Nieville menatap api yang mulai padam di ujung ladang. “Jika benar ada yang membantu orc... kita harus segera menemukannya. Sebelum nyala api ini menjalar ke seluruh negeri.”
Romanel masih berdiri diam, tangannya menggenggam lengan Nieville yang telah ia sambut dengan kemarahan. Tatapannya mulai melunak, kemarahan yang tadi membara kini surut menjadi bara kecil. Matanya menyapu ladang mereka yang kini hangus, reruntuhan yang menyimpan kerja keras berbulan-bulan.
"Maafkan atas kelancangan saya, Yang Mulia," katanya, dengan suara lebih rendah dari sebelumnya. "Kami... sudah banyak kehilangan."
Nieville mengangguk perlahan. “Kemarahanmu bisa kupahami. Tapi jika kita saling menyalahkan, kita akan kalah bahkan sebelum pertempuran berikutnya tiba.”
Val menatap mereka sambil membersihkan darah orc dari sarung pedangnya. “Kita punya musuh yang jauh lebih licik daripada yang kita duga.”
Romanel menatap keduanya. Lalu, untuk pertama kalinya sejak awal pertemuan, ia tersenyum. Tipis. Pahit. Tapi jujur.
“Aku juga minta maaf padamu, Val.”
Val tersenyum separuh. “Kalau kau merasa bersalah, cukup jamu kami malam ini. Jangan biarkan kami tidur di reruntuhan jerami.”
Romanel mengangkat alis. “Kau tahu, itu bisa diatur.”
Mereka tertawa kecil. Hening pertempuran diganti oleh kehangatan baru yang, meski tipis, cukup untuk menguatkan jiwa-jiwa yang lelah.

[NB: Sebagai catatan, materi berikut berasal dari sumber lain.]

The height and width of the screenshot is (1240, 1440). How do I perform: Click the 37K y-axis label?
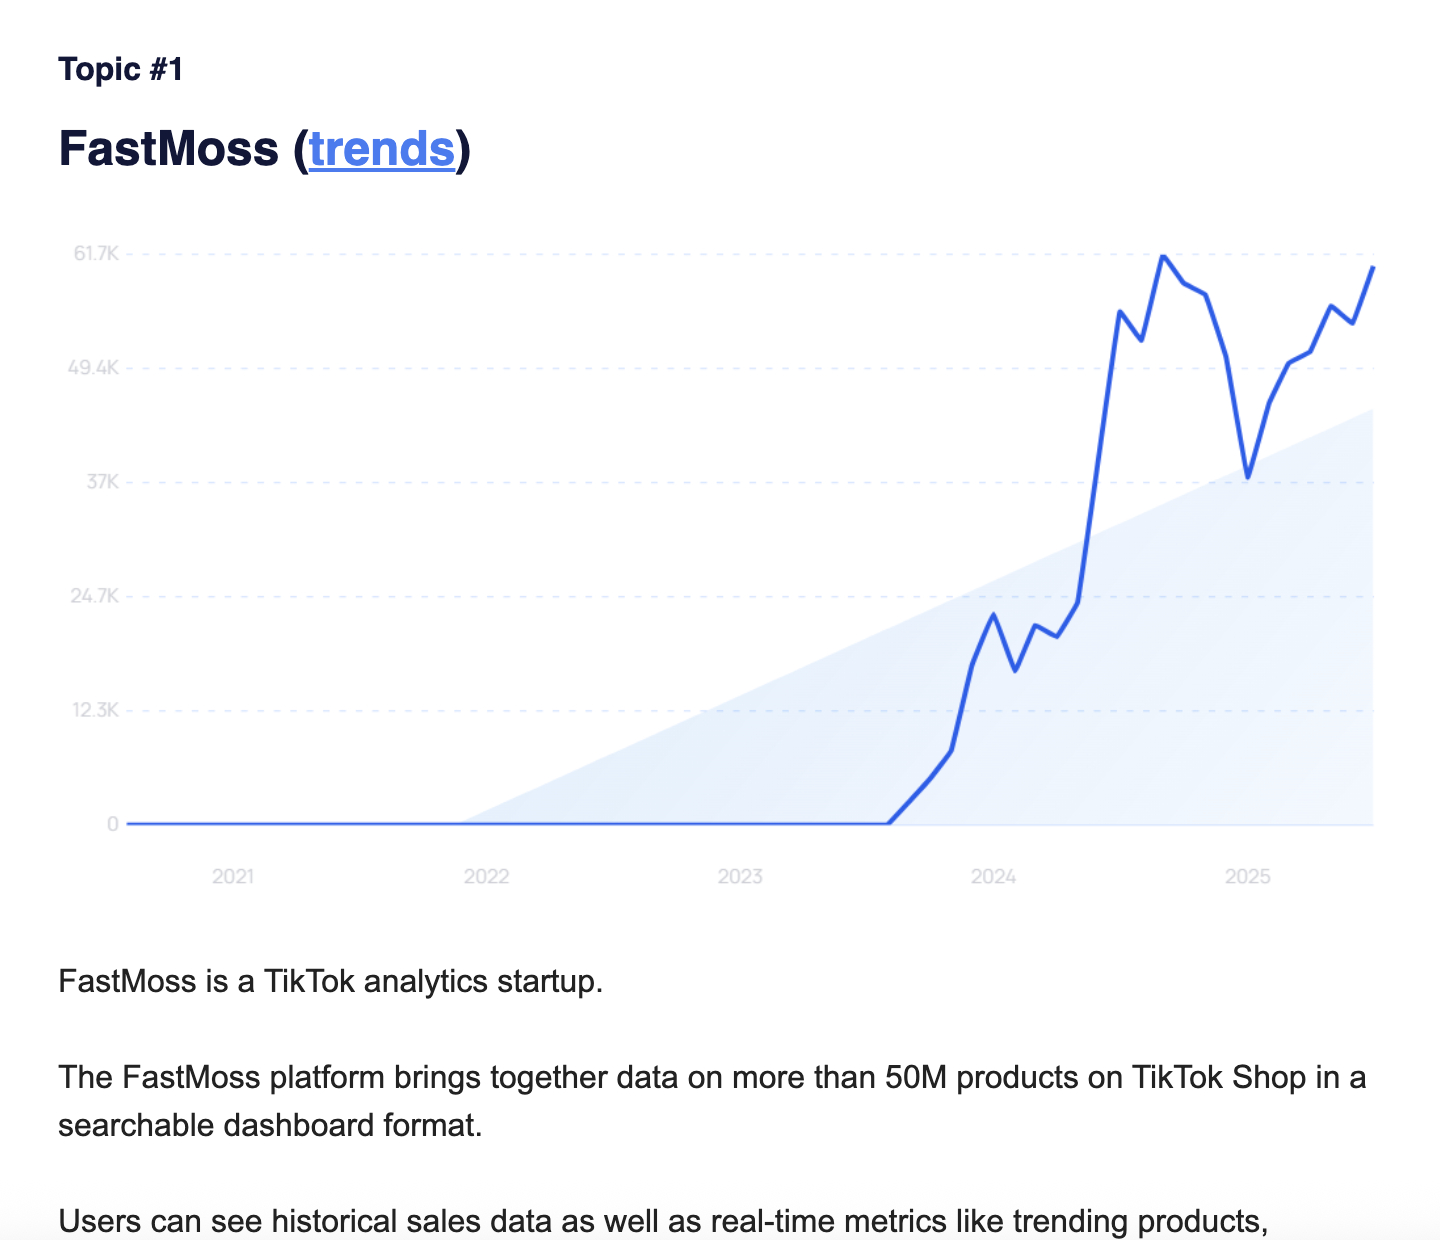tap(103, 482)
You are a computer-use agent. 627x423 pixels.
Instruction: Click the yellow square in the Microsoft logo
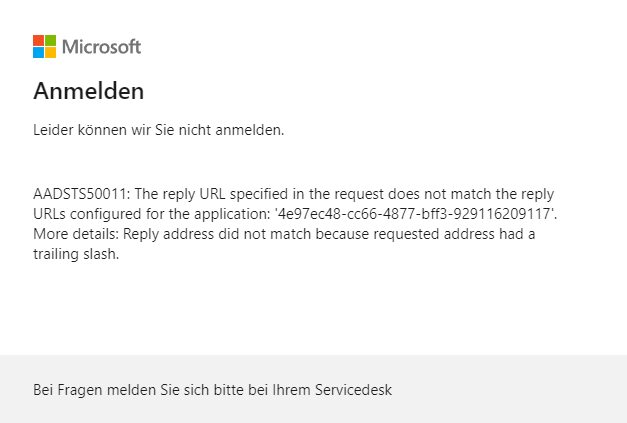pos(50,52)
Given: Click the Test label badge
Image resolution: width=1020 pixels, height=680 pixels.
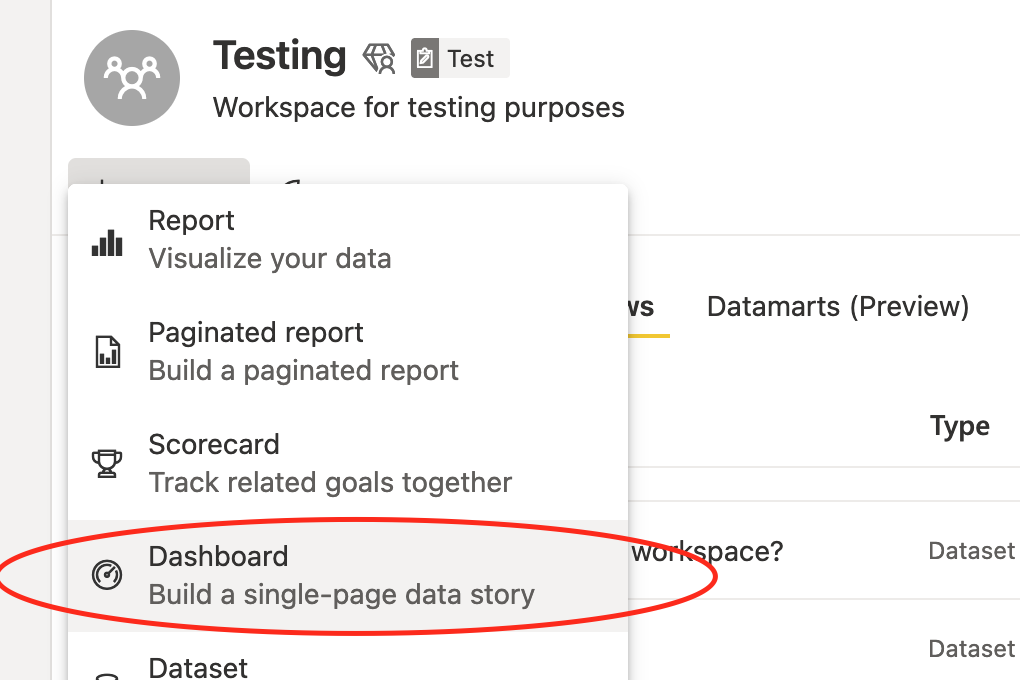Looking at the screenshot, I should pyautogui.click(x=460, y=59).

Romanel melambaikan tangan ke arah para pekerja di ladang Fayye. “Siapkan ruang tamu di rumah utama. Para penjaga istana akan menginap malam ini. Dan siapkan makanan hangat. Aku tak akan membiarkan mereka kembali ke istana dengan perut kosong.”
Nieville tersenyum lembut. “Kami terima dengan senang hati.”
Mereka melangkah meninggalkan ladang yang hangus itu, menuju rumah besar keluarga Fayye yang berdiri di ujung bukit. Sebuah bangunan tua beratap hitam dengan cahaya lentera yang menggantung di tiap sisinya.